_PAGE EXCERPT_
** begin **

Gas Hogs?

It’s taken as gospel that pre-modern cars, especially those made in America, and particularly those with big V8s, were “gas hogs.”

But were they, really?

And are new cars as fuel-efficient as advertised?

The answer may surprise you.

Modern cars have, in general, smaller engines. These are tasked with moving cars that are, in general, heavier than the cars of the past. So they often have to work harder — especially if they’re tasked with moving the car quickly.

This has consequences.

I’ll give you a study in Now vs. Then and you draw your own conclusions.

First, the Now — a modern sporty car with a very small (1.6 liter) engine: The 2016 Hyundai Veloster R-Spec.

I picked this car because it’s almost a direct comparison in two critical ways — the power it makes and the performance it delivers — vs. the car I will use to represent Then.

The great pumpkin, my 1976 Pontiac Trans-Am.

You may think it’s an odd juxtaposition. A rear-drive muscle car with a V8 vs. a front-wheel-drive sporty car with a very small four. But, despite the huge difference in the size of their engines — 1.6 liters as opposed to 7.4 liters — both engines produce nearly the same horsepower (201 and 200, respectively) and both cars do the 0-60 run in about the same seven seconds.

So, they’re different in layout — but similar in terms of what you get.

** end **

_SET TASK 1_
Answer from the fuel-economy piece:
(a) What is the engine size of the 2016 Hyundai Veloster R-Spec?
(b) Which car does the piece use to represent Then?
(c) About how long do both cars take to run from 0 to 60?
_SET TASK 2_
Reproduce the fuel-economy piece from "I picked this" to "what you get.".

[Rows from a screen grounding dataset]
** begin **

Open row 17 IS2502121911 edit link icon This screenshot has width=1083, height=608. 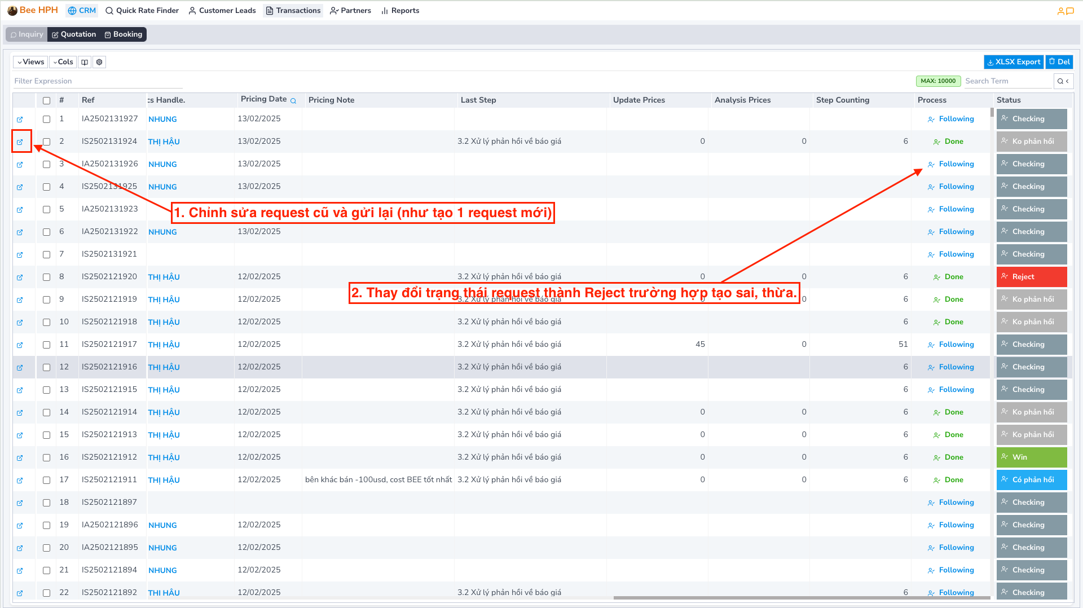[x=20, y=481]
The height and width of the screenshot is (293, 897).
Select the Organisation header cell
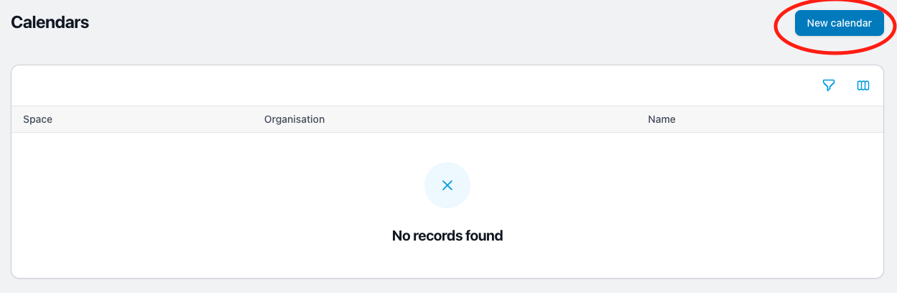click(x=445, y=119)
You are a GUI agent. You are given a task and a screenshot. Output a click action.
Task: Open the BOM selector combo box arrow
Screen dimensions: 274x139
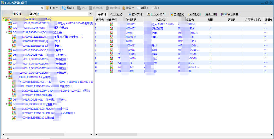coord(90,14)
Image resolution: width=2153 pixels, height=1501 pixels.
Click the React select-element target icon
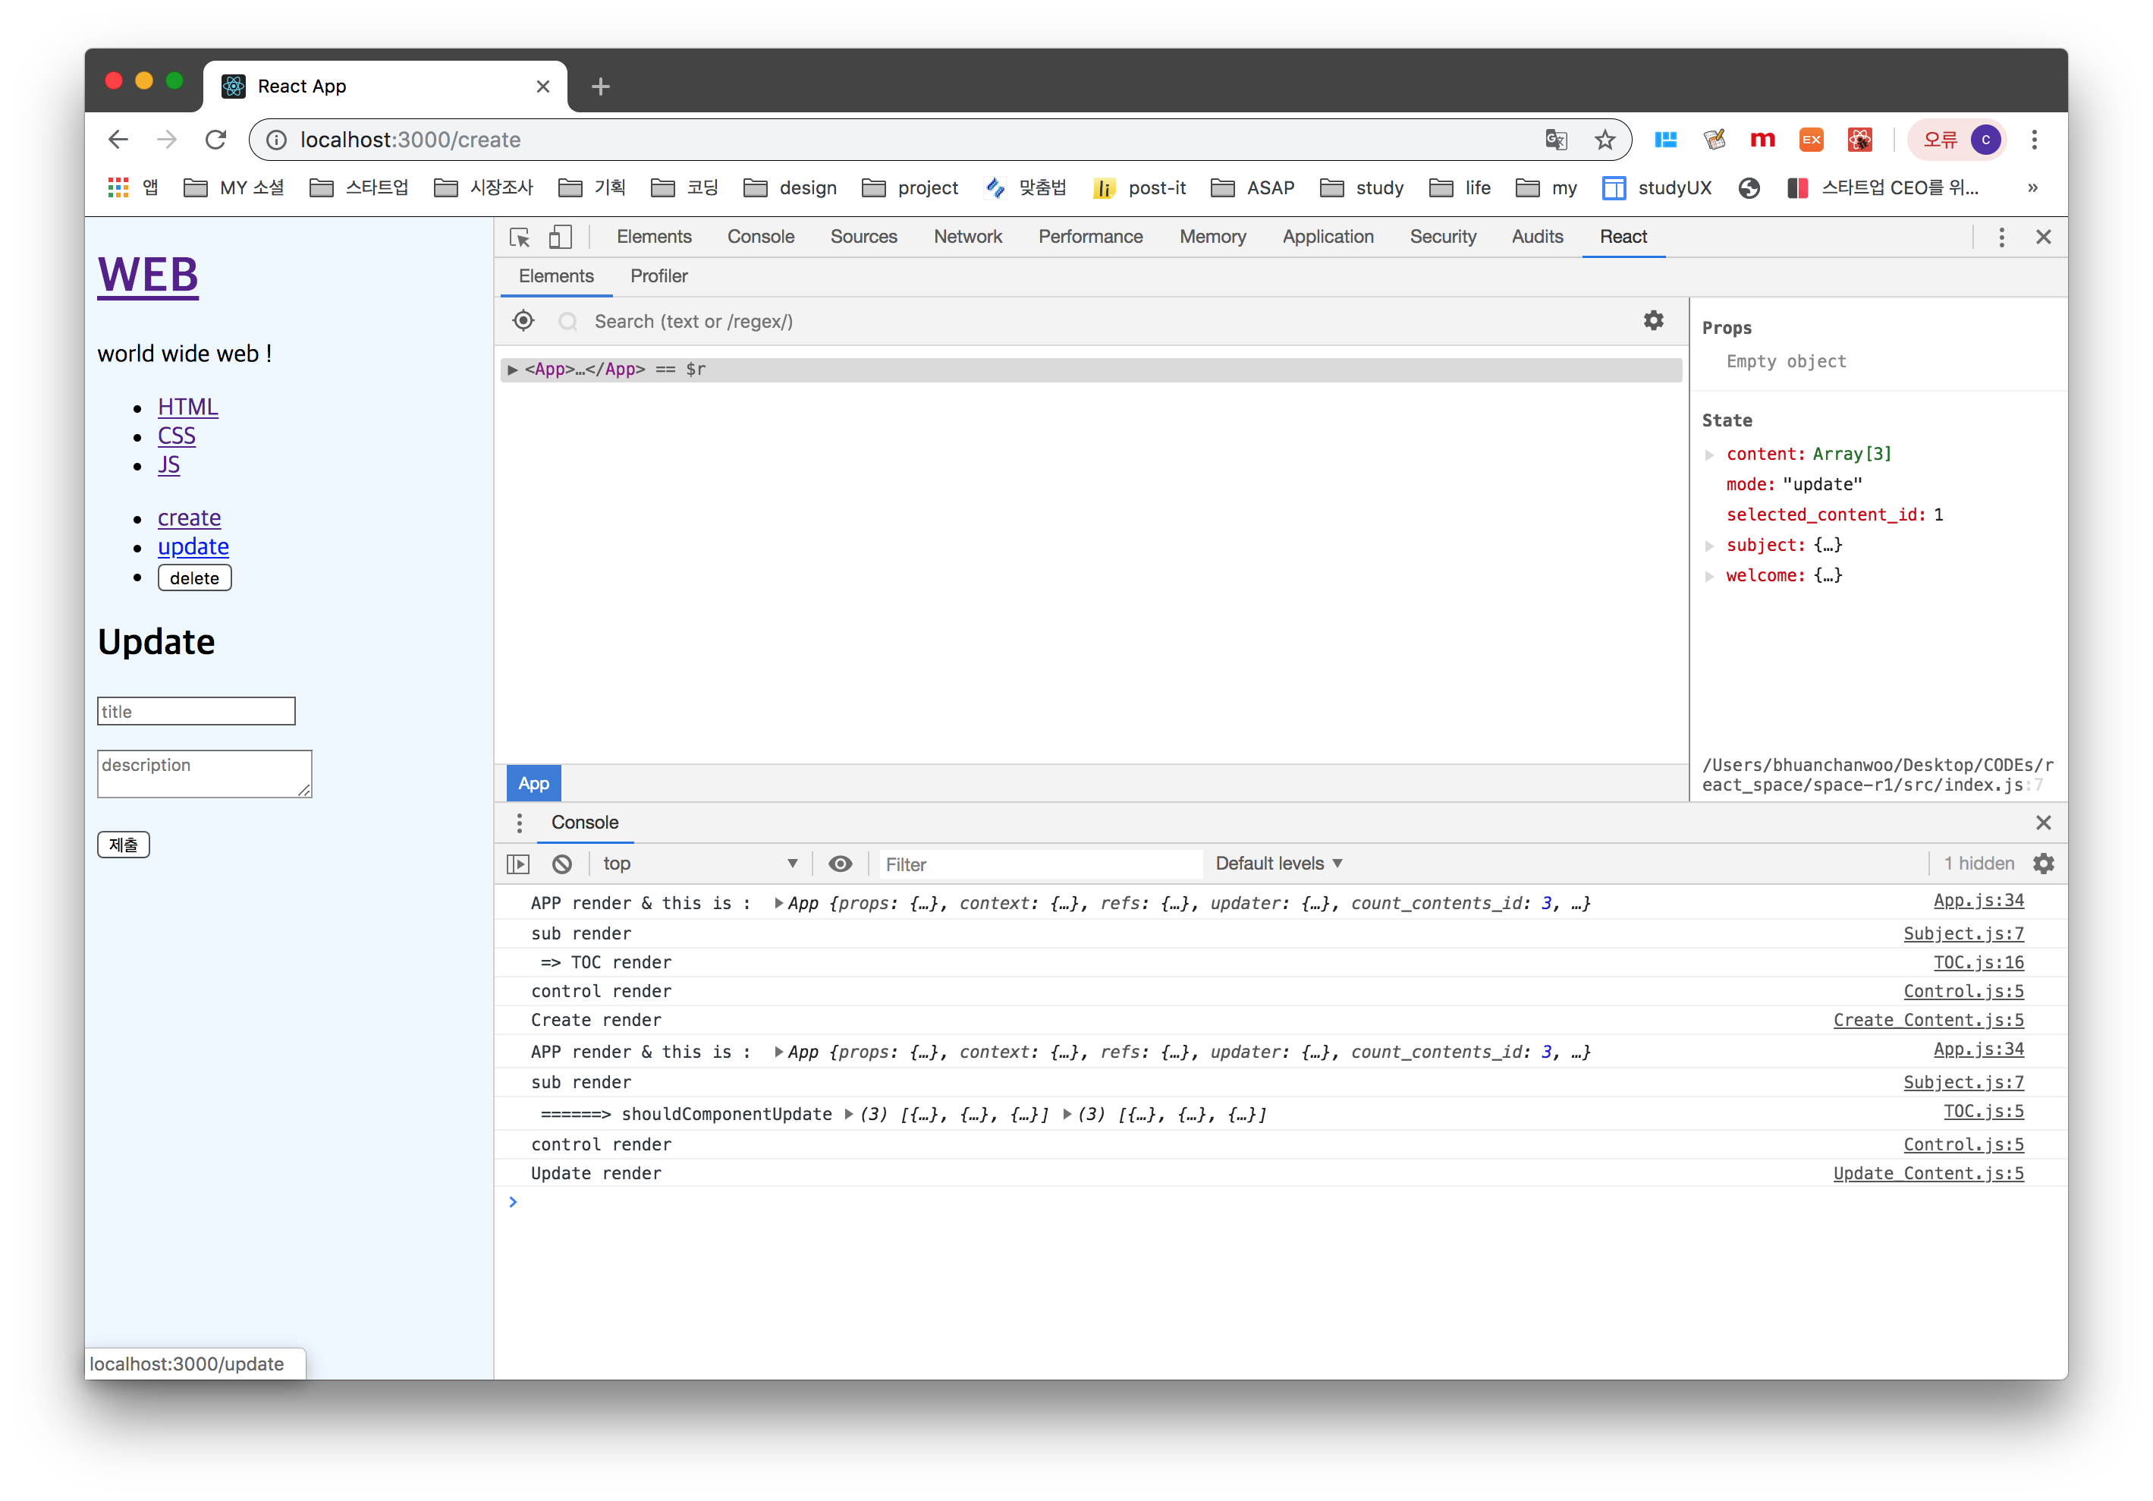click(x=523, y=321)
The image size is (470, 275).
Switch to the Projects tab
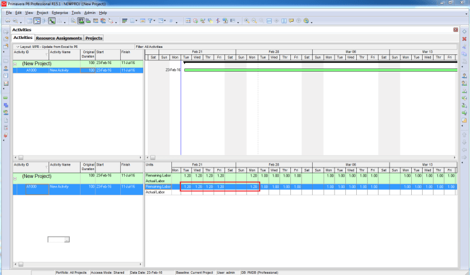pyautogui.click(x=94, y=38)
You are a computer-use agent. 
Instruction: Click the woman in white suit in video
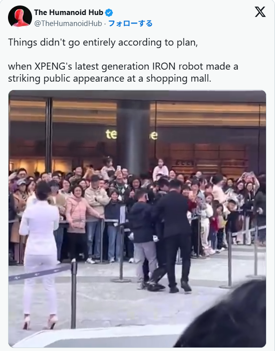(40, 255)
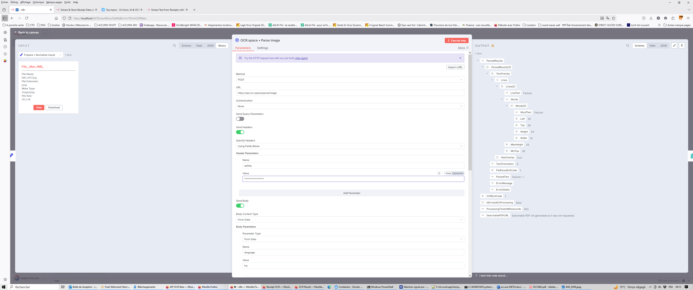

** end **

_EXERCISE RESULT 1_
(a) 1.6 liters
(b) A 1976 Pontiac Trans-Am
(c) About seven seconds

_EXERCISE RESULT 2_
I picked this car because it’s almost a direct comparison in two critical ways — the power it makes and the performance it delivers — vs. the car I will use to represent Then.

The great pumpkin, my 1976 Pontiac Trans-Am.

You may think it’s an odd juxtaposition. A rear-drive muscle car with a V8 vs. a front-wheel-drive sporty car with a very small four. But, despite the huge difference in the size of their engines — 1.6 liters as opposed to 7.4 liters — both engines produce nearly the same horsepower (201 and 200, respectively) and both cars do the 0-60 run in about the same seven seconds.

So, they’re different in layout — but similar in terms of what you get.